Comcast, Belkin, and The Familiar Customer Support Ring of Hell


Comcast and Belkin have not so surprisingly joined forces to create the perfect customer support torture device. Comcast sent me to Belkin this morning with no idea what was happening, and here's the options for Belkin's customer support on the weekends:

1. Press 7 to replace your hardware.
2. Press 9 for a non-networking product like UBS, iPod, and so on.
3. Press 1 for technical support.

All options return this recording: "You have not entered a valid option."

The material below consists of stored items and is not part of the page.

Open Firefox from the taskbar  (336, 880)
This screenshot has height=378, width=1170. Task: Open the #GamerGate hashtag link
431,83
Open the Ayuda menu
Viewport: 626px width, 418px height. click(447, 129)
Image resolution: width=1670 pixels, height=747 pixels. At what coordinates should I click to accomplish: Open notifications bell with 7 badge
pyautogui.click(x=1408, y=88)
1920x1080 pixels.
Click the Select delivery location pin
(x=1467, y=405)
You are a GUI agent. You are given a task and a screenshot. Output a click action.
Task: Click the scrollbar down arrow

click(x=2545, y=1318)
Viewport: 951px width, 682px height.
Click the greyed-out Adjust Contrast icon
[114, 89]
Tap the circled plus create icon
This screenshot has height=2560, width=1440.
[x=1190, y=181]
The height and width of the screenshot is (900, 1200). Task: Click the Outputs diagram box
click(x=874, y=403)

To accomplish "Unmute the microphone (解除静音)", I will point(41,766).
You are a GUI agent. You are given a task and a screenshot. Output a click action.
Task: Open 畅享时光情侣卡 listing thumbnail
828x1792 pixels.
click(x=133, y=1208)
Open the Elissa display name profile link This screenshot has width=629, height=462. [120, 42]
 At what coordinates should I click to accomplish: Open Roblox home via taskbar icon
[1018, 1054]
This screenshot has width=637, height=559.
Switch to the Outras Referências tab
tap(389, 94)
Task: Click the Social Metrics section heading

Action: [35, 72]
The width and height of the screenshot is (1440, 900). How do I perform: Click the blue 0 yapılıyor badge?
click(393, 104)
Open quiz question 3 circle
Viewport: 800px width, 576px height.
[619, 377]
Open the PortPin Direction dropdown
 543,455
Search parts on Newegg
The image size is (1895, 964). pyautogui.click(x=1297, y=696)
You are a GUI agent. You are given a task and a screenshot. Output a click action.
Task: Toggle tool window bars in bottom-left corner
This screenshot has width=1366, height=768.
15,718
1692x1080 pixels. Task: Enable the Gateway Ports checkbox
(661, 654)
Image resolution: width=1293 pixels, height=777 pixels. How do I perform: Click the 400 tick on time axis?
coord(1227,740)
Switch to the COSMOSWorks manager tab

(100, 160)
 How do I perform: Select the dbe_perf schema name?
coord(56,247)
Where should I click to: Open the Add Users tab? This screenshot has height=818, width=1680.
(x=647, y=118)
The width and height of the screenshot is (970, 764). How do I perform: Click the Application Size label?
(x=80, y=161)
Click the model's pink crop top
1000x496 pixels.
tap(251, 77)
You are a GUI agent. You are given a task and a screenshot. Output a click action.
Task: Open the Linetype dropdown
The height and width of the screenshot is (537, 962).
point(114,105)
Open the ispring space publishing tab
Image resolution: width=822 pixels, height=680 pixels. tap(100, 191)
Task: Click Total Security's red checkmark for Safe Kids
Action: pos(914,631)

And the recording starts over. The evil infinite loop is alive and well! Mwahahahaha!

Wednesday, April 8, 2009

What's in a Name? Hopefully Not Any Customer Confusion


Interesting discussion today around what customers are looking for. Do they want a one-stop shop for software learning? Is that different than interest in the product? Are product, industry, or profession more important? Does customer interest set change drastically from before and after they buy a product? And where does a product feature description fall in that spectrum?


Once you have all of that information, you have the start of a content plan. That plan should be reflected in the name and core messaging. And be careful of the search confusion that can start around the name of a product or campaign - are there too many like brands out there? And do you own the related URLs?

Sunday, April 5, 2009

Is Web Video for Everyone?

The other day I presented as part of the panel for the Web Video Leadership Forum at San Francisco State University. It was curious to see that video is now an integral part of marketing, but everyone seemed to be struggling with how to handle the costs. As prices lower and more quick cam tools become available, this will be less of an issue. And there will be more user generated content.

It seems most webizens take one or the other path -- video watchers or text readers -- though the preference can change depending on content type and context. Are there that many people who chase both, even when they're scanning quickly through a site?